Update the items from the line containing "This screenshot has" through the end of the items, putting "Tools panel" where "Analysis panel" appears and changing nothing else. Leave out the pictures.

╭──

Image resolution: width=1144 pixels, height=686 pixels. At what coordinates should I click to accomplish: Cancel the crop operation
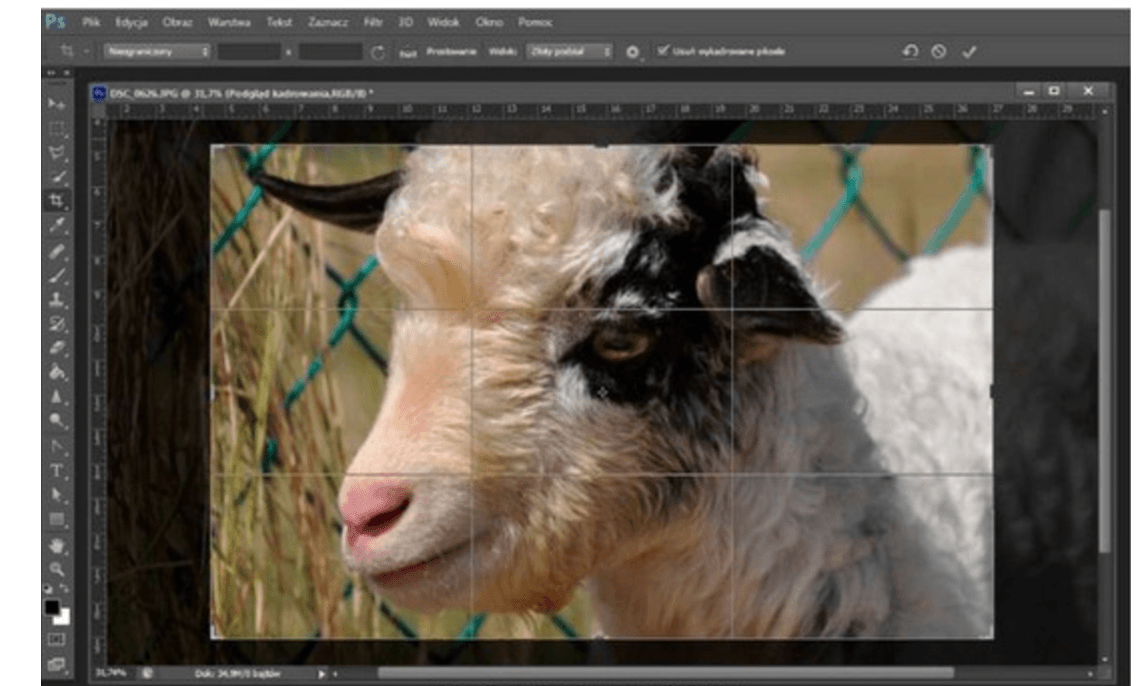938,52
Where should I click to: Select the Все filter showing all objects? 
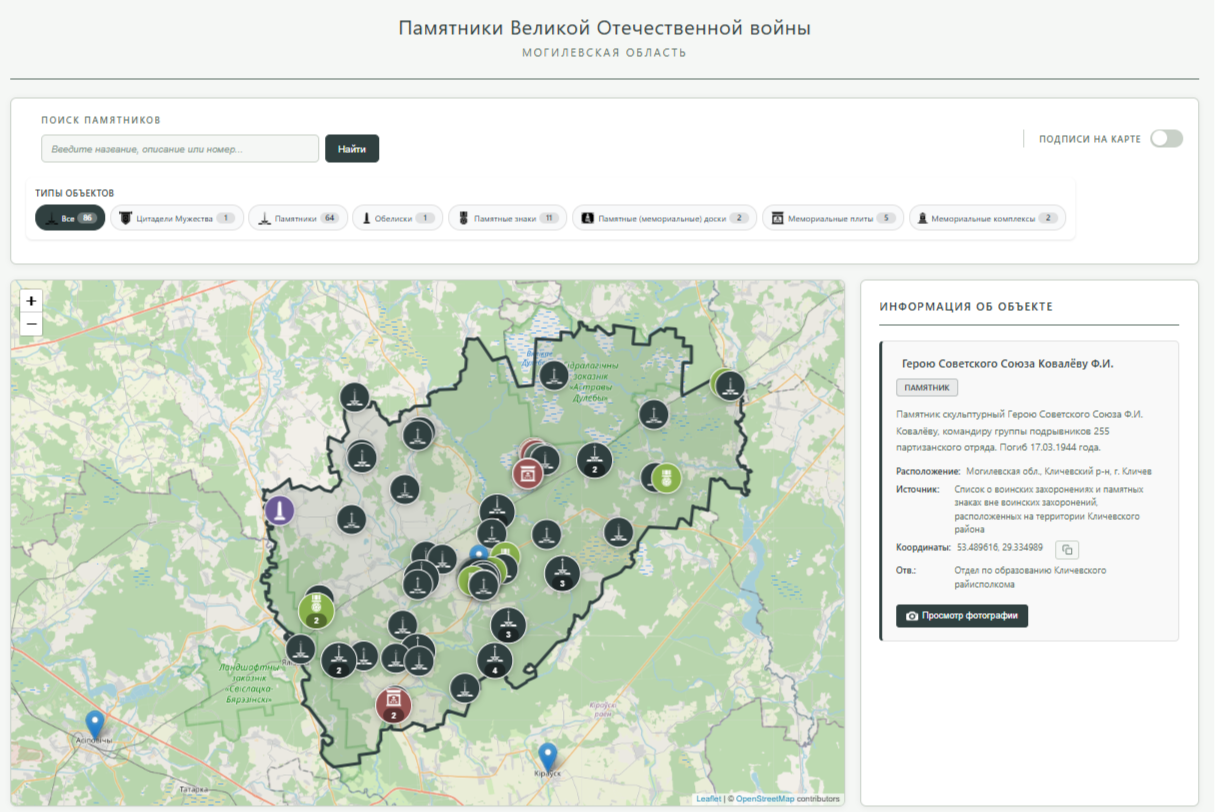(70, 218)
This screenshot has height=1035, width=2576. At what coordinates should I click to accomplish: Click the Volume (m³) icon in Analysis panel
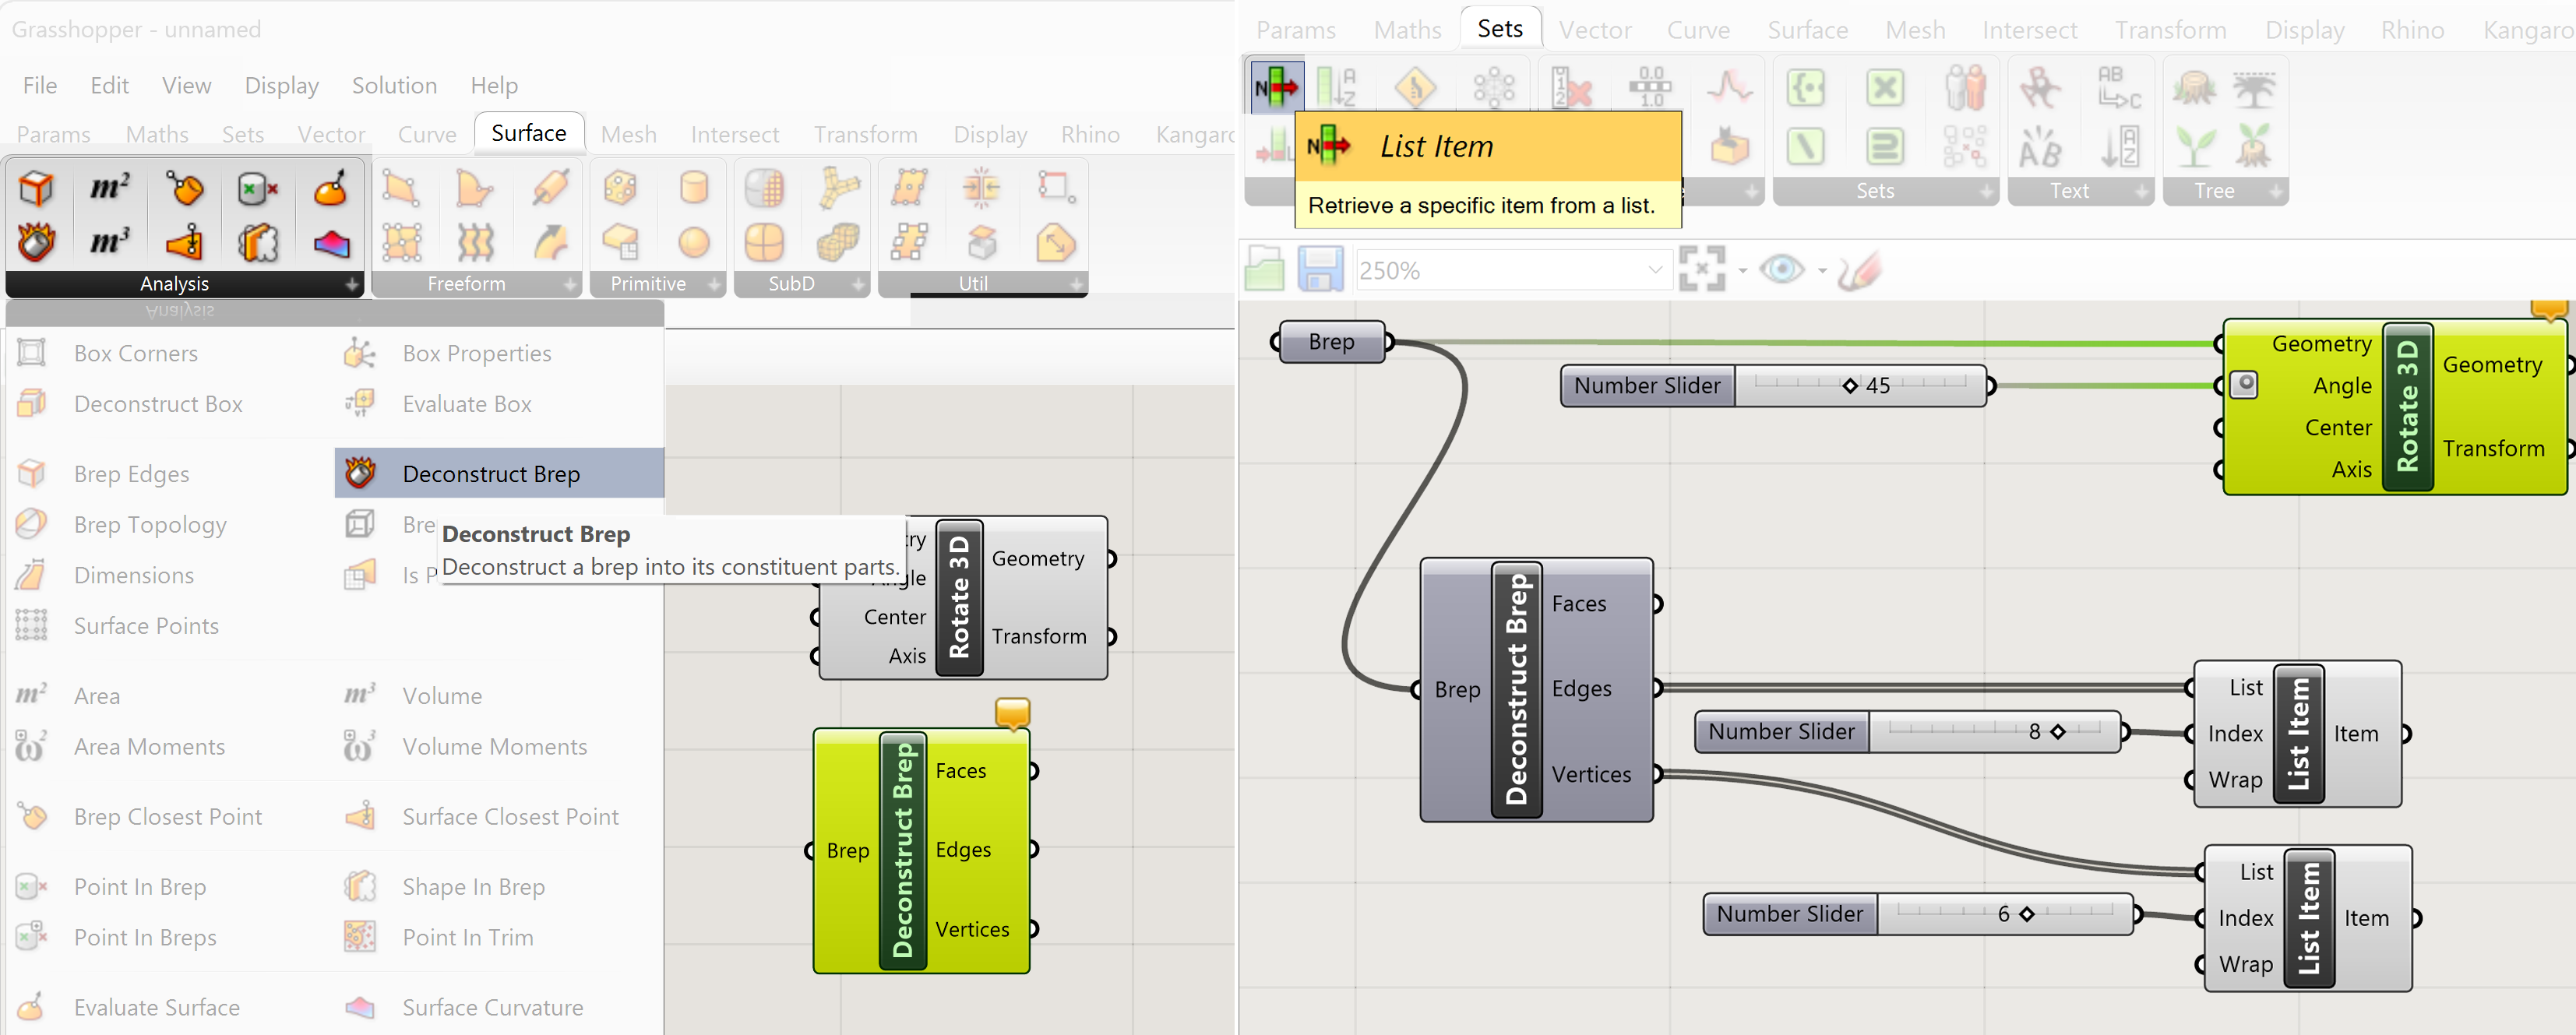coord(109,242)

╰──

● THE OUTPUT
This screenshot has height=1035, width=2576. At what coordinates should I click to accomplish: Click the Volume (m³) icon in Tools panel
coord(109,242)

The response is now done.